- [Problem statement]: In the rows below, render everything from the line containing "This screenshot has width=866, height=786." down to the line containing "coordinates (728, 507)." as a JSON list of strings, one string per line, leaving out blank lines.

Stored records
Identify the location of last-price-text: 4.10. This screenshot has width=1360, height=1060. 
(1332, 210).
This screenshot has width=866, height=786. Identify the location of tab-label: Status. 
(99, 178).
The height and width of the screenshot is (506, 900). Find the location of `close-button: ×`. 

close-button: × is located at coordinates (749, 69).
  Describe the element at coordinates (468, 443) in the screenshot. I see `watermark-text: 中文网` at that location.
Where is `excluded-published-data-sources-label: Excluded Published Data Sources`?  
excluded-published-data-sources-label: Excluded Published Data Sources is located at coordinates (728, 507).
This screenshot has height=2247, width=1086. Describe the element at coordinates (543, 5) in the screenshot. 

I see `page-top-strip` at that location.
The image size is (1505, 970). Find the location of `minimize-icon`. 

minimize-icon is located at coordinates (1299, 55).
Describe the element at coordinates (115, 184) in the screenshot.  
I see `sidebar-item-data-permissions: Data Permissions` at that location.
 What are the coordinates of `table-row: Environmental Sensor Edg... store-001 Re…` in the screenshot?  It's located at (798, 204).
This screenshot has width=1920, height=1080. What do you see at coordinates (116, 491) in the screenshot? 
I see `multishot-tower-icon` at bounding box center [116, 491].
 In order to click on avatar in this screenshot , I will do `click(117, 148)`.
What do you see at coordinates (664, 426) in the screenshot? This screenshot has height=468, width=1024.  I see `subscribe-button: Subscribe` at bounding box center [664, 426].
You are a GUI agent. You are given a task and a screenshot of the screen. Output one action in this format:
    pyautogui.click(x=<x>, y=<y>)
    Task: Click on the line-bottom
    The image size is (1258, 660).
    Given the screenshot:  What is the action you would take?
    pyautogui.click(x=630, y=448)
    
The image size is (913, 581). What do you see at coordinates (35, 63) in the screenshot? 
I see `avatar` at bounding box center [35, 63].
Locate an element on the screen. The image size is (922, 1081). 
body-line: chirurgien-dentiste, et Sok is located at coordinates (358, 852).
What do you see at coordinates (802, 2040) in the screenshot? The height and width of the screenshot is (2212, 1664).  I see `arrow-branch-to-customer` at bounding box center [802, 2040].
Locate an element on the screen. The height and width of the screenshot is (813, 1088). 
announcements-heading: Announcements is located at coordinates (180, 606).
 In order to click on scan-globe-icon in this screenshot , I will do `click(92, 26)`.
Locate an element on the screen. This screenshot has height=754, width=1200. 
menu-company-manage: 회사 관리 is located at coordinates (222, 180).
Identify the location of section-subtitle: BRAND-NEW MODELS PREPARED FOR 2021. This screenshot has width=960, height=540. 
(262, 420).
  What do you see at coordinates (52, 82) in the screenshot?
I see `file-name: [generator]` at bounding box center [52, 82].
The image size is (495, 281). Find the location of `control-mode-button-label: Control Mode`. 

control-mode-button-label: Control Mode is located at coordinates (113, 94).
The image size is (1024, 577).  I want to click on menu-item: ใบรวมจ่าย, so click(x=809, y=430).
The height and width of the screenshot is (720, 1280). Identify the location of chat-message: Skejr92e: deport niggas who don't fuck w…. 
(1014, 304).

- [Your solution]:
[
  "This screenshot has width=866, height=786. Identify the location of tab-label: Status. ",
  "(99, 178).",
  "The height and width of the screenshot is (506, 900). Find the location of `close-button: ×`. ",
  "close-button: × is located at coordinates (749, 69).",
  "  Describe the element at coordinates (468, 443) in the screenshot. I see `watermark-text: 中文网` at that location.",
  "Where is `excluded-published-data-sources-label: Excluded Published Data Sources`?  ",
  "excluded-published-data-sources-label: Excluded Published Data Sources is located at coordinates (728, 507)."
]